Where Brics can make a decisive impact is in lowering costs and strengthening local manufacturing capacity. This aligns with SA’s long-term goal of producing lenacapavir domestically, marking a new frontier in HIV prevention.
Activists and partners across Brics countries have been pushing for reduced prices, including challenges to manufacturer Gilead Sciences’ patent strategies that limit the production of affordable generics.
Collaborative efforts are also underway to train health care workers and streamline the complex logistics required to deliver the injection at scale.
India’s role is especially significant.

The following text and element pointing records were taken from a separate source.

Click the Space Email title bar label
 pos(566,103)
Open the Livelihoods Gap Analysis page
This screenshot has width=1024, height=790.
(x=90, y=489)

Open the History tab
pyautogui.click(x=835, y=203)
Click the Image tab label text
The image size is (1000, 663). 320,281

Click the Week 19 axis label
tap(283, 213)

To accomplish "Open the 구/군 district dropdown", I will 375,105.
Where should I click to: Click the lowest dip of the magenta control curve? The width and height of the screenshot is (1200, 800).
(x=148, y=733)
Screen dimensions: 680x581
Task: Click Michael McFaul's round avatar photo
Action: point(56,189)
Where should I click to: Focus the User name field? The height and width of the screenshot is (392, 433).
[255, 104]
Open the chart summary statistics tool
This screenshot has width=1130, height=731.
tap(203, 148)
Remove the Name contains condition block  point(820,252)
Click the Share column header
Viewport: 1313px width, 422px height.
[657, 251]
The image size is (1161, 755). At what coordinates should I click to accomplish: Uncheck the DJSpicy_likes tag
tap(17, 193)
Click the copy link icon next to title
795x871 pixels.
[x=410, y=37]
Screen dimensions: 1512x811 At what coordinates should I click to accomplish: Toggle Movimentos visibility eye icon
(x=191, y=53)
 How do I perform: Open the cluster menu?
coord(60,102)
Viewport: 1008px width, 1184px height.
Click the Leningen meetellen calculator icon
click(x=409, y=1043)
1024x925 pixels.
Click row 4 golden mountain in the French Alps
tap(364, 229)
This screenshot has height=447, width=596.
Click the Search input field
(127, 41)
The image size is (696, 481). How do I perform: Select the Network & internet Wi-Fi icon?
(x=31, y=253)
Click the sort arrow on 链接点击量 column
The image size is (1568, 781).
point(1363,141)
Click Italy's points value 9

Its globally competitive pharmaceutical sector is renowned for producing high-quality generics at a fraction of the originator price.
Indian manufacturers are expected to bring the annual cost of lenacapavir down to around R700 per person in the near future. While voluntary licensing agreements with countries like India will lower prices for some low-income countries from 2027, many middle-income nations with high HIV rates will be excluded from these price concessions.
As Pretoria seeks to reduce its reliance on imported medicines, collaboration with New Delhi will be critical in building domestic manufacturing capacity. India is already sharing expertise in complex chemical synthesis required to produce lenacapavir, paving the way for partnerships between SA and Indian pharmaceutical firms.
In the interim, local manufacturers could accelerate supply by importing active pharmaceutical ingredients from India. While India is central to this effort, other Brics members are also contributing.
Brazil is collaborating with South African researchers, including Wits RHI, on integrating lenacapavir into national health systems through shared data and best practices. Meanwhile, China is working with South Africa’s health authorities to expand access to affordable HIV treatments.
In a shifting global health landscape, Brics may not fully replace traditional funding mechanisms, but it is fast becoming an indispensable partner in South Africa’s pursuit of sustainable, affordable, and locally driven HIV prevention solutions.